PLGA/PCL Janus particles containing APAP and NPX prepared by the double emulsion method. (A color version of this figure is available in the online journal.)

The complexity of the W/O/W emulsion process renders the formulation and process variables much more important and less flexible than a standard O/W emulsion process, and there are some commonly encountered issues associated with this emulsion process. For example, it was found that the primary W/O droplets need to be significantly smaller in diameter than the outer O/W emulsion droplets to prevent coalescence and rupture of the O/W droplets. We hypothesize that surface protrusions occur when the W/O droplets are too large relative to the O/W droplet/particle encapsulating them. Therefore, it is important to use the high pressure homogeneizer to make the W/O droplets smaller (Figure 11).

Figure 11.

Commonly encountered issues with Janus particles formed by the double W/O/W emulsion method. (a) Disrupted phase separation due to changes in thermodynamic conditions (i.e. evaporation time) and (b) protrusion of inner water droplets due to large inner W/O droplets. (A color version of this figure is available in the online journal.)

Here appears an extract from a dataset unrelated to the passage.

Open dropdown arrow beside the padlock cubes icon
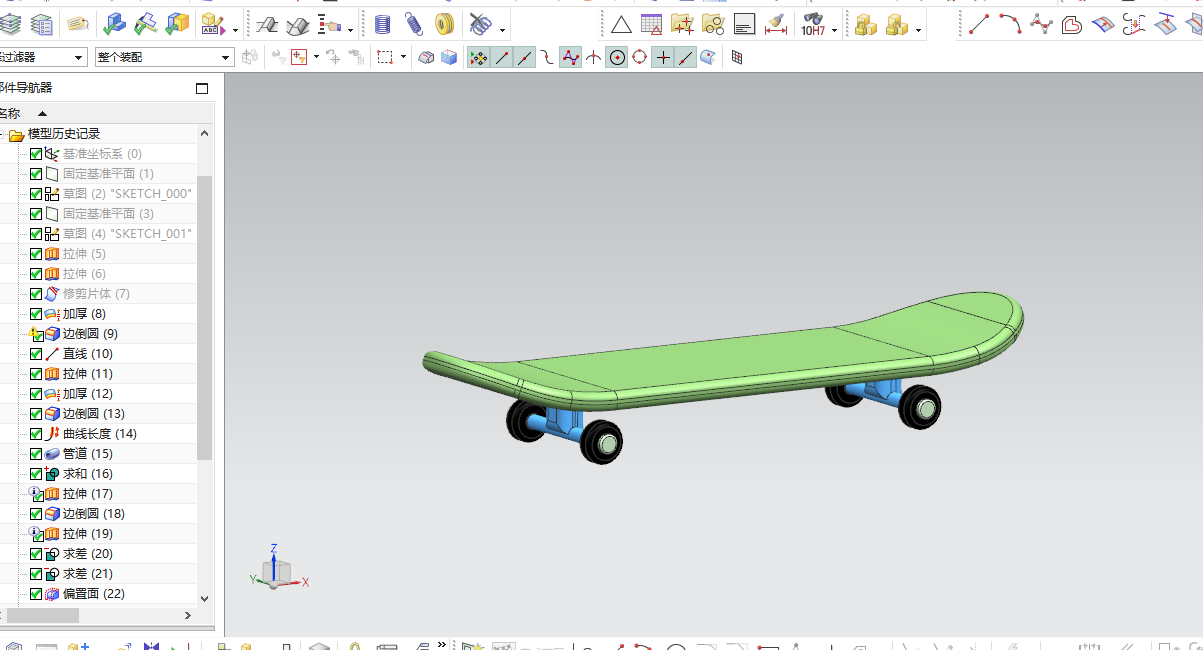This screenshot has width=1203, height=650. click(919, 30)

The O/W emulsion was formed by either manual shear or a lower speed setting on the rotor stator. Additionally, NaCl was added to the external aqueous phase in order to balance the osmotic pressure gradient, leading to greater emulsion stability.^52,53 This allows the W/O emulsion droplets to remain small and prevents destabilization of the W/O/W emulsion. The surfactants used to produce a W/O emulsion are hydrophobic, so we hypothesize that the W/O emulsion droplets predominantly reside in the more hydrophobic PCL compartment (or Precirol®, in the case of polymer/lipid particles).

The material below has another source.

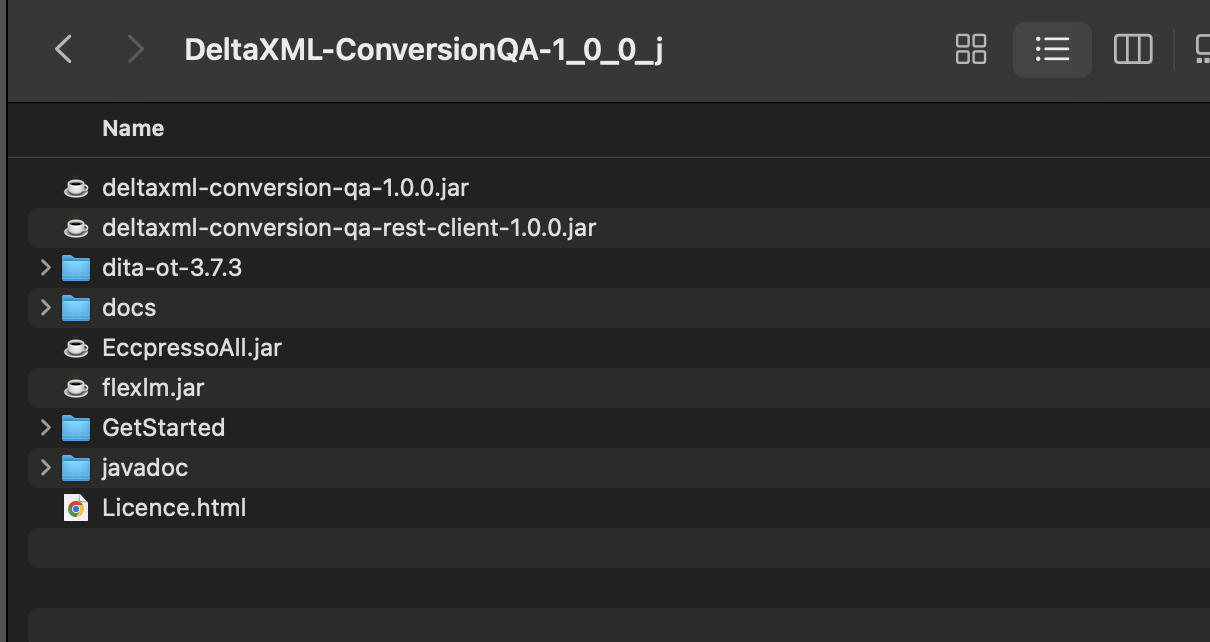
Task: Expand the docs folder
Action: (x=45, y=308)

Double W/O/W emulsions were also used to simultaneously encapsulate the hydrophilic and hydrophobic compounds DOX and CUR, respectively, in PLGA/Precirol® Janus particles. In the double emulsion process, the water phase containing DOX hydrochloride is first added to the oil phase containing CUR and the polymer/lipid and homogenized to form the W/O emulsion. The W/O emulsion is subsequently added to the external water phase and homogenized, forming a W/O/W double emulsion, wherein the W/O emulsion droplets are contained inside larger O/W droplets. Initially, the double emulsion droplets are spherical. As solvent evaporation progresses, the PLGA and Precirol® phase separates into two separate compartments. The W/O emulsion droplets containing DOX hydrochloride are hydrophilic but it is surrounded by surfactants which provide a very hydrophobic coating to it, favoring the localization into the more hydrophobic Precirol® phase, while the CUR resides in the PLGA phase. This is due to the very hydrophobic nature of the surface of the W/O emulsion droplets in which DOX is encapsulated. DOX is surrounded by surfactants (Tween 80 and Span80 with a hydrophilic lipophilic balance index of approximately 6) which confer a very hydrophobic coating on its surface, thus making it more favorable to prefer the more hydrophobic compartment Precirol.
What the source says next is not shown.